Hepatocellular carcinoma (HCC) remains associated with a poor prognosis, but novel targeted therapies in combination with anti-angiogenic substances may offer new perspectives. We hypothesized that simultaneous targeting of tumor cells, endothelial cells, and pericytes would reduce growth and angiogenesis of HCC, which represents a highly vascularized tumor entity. Recently, because of their anti-angiogenic properties, inhibitors of mammalian target of rapamycin (mTOR) have entered clinical trials for therapy of HCC. However, treatment with mTOR inhibitors may lead to paradoxical activation of Akt signaling in tumor cells via insulin-like growth factor-I receptor (IGF-IR)-dependent and IGF-IR-independent mechanisms. Because we have recently identified heat shock protein 90 (Hsp90) antagonists to impair both oncogenic and angiogenic signaling cascades in tumor cells, including Akt and IGF-IR, we sought to investigate whether Hsp90 blockade could improve growth-inhibitory and anti-angiogenic effects of the mTOR inhibitor rapamycin. Human HCC cells, a murine hepatoma cell line, endothelial cells (ECs), and vascular smooth muscle cells (VSMC) were employed in experiments. Results show that dual inhibition of mTOR and Hsp90 leads to effective disruption of oncogenic signaling cascades and substantially improves growth-inhibitory effects in vivo. Importantly, blocking Hsp90 abrogated the rapamycin-induced activation of Akt and of the downstream effector nuclear factor kappa-B (NF-kappaB) in HCC tumors.

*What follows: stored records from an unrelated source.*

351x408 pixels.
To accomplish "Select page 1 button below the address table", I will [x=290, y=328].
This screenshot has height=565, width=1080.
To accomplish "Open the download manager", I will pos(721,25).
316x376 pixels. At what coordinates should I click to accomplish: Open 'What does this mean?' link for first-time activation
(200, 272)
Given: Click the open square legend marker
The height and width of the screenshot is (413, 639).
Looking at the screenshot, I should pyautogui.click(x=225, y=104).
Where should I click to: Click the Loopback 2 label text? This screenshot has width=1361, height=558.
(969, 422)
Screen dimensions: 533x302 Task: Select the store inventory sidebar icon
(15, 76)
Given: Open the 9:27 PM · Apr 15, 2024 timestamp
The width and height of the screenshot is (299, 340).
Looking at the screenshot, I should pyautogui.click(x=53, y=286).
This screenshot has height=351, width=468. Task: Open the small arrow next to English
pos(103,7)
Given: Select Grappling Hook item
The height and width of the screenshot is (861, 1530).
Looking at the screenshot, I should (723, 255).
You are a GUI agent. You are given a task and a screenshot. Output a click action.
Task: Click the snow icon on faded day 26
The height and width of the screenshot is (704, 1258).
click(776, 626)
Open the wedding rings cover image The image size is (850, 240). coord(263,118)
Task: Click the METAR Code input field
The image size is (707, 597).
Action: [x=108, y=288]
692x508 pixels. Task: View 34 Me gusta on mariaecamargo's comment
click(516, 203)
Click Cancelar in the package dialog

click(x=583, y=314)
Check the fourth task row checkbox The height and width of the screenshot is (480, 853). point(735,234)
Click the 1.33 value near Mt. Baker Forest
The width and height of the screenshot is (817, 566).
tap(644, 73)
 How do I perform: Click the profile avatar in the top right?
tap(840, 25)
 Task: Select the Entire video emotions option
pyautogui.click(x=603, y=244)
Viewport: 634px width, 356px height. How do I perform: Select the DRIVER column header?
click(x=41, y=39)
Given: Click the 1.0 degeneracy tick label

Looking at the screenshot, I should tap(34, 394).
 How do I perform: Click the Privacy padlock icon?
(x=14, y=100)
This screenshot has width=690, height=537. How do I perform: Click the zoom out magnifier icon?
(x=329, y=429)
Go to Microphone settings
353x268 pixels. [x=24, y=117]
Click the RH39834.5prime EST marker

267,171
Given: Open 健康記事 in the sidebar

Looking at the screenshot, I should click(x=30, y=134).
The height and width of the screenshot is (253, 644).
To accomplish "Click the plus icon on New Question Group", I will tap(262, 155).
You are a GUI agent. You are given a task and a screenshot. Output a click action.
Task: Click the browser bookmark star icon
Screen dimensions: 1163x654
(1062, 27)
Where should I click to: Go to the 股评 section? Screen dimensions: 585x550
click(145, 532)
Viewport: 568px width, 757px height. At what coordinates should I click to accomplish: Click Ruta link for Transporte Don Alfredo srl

Furthermore, Hsp90 inhibition reduced the expression of platelet-derived growth factor-receptor-beta (PDGF-Rbeta) on VSMCs, and diminished vascular endothelial growth factor-receptor 2 (VEGFR-2) expression on ECs, which further improves the anti-angiogenic capacity of this regimen.

CONCLUSION

Blocking Hsp90 disrupts rapamycin-induced activation of alternative signaling pathways in HCCs and substantially improves the growth-inhibitory effects of mTOR inhibition in vivo. Hence, the concept of targeting tumor cells, ECs, and VSMCs by blocking Hsp90/mTOR could prove valuable for treatment of HCC.